High school students are first introduced to 17th century British philosopher John Locke as the mind who helped mold modern Western philosophy. He was the founder of British empiricism, the so-called “Father of Liberalism,” and one of the most influential thinkers of the age of enlightenment. His theories concerning the separation of Church and State, religious freedom, and liberty influenced everyone from Voltaire to Thomas Jefferson and Alexander Hamilton. By contextualizing his books and essays with modern American political discourse, it is clear that if Locke had lived to turn 388 this year, he would have been an ardent supporter of marijuana legalization.

Locke advocated for an individual’s unalienable right to liberty. The difference between having said liberty or not was the difference between a civil and uncivil society. From a present-day Lockean perspective, the responsible use of marijuana by adults in private would no doubt qualify as an activity that the government should not infringe upon. 

Locke opined that everyone has three natural rights.

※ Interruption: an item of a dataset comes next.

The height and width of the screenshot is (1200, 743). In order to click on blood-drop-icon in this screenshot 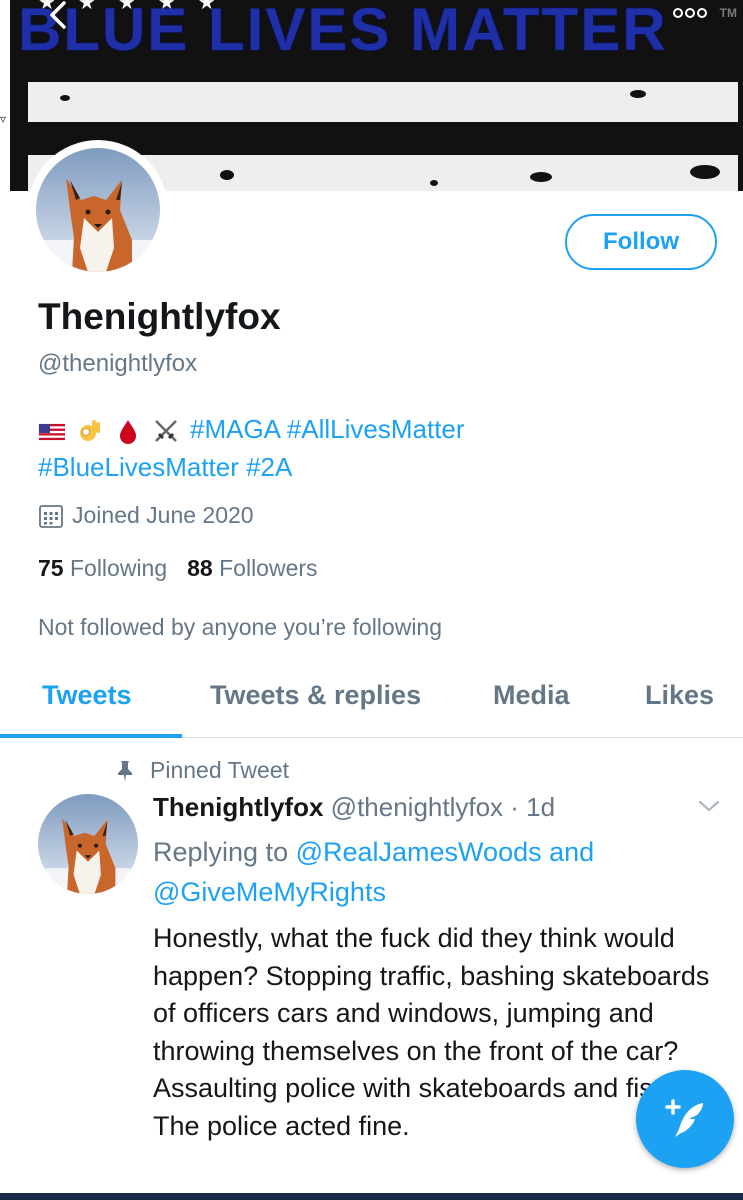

  • Life: everyone is entitled to live.
  • Liberty: everyone is entitled to do anything they want to so long as it doesn’t conflict with the first right.
  • Estate: everyone is entitled to own all they create or gain through gift or trade so long as it doesn’t conflict with the first two rights.

The private use of cannabis fails to infringe upon these rights. By contrast, when marijuana users are criminally prosecuted for this behavior, more than natural rights are at stake. In fact, the harm often extends beyond the individual, and to their families.

Locke published Two Treatises of Government anonymously in 1689. In it, Locke promoted the idea of natural rights, argued for a government which would protect individual liberties, and rejected the idea of the divine right of kings. Admittedly, rejecting the doctrine that kings derived their authority from God is not particularly relevant to Americans today. However, the rest of Locke’s ideas regarding dangerous governmental interference in the three natural rights, remain painfully contemporary. In section 26 he writes:

“The earth, and all that is therein, is given to men for the support and comfort of their being.”

From Locke’s perspective, an individual has the right to their own body and what they put into their body. When this something comes from the earth itself, your right to that liberty is even more well-established. Notice Locke does not say “The earth, and all that is therein besides plants with psychoactive properties, is given to men for the support and comfort of their being.”

For Locke, if a government stops (or never did) protect natural rights of its citizens, the citizens have the right and maybe even the obligation to demand change. With the help of people like you, we have done that. To date, NORML members have sent over 100,000 messages to Congress in support of the MORE (The Marijuana Opportunity, Reinvestment, and Expungement Act) Act, which ends the federal criminalization of cannabis. House lawmakers are now preparing for a September floor vote on The MORE Act. The forthcoming vote would mark the first time since the passage of the Controlled Substances Act of 1970, which placed cannabis in the same category as heroin as a Schedule I controlled substance, that a Congressional chamber has voted to remove marijuana from its prohibitive classification.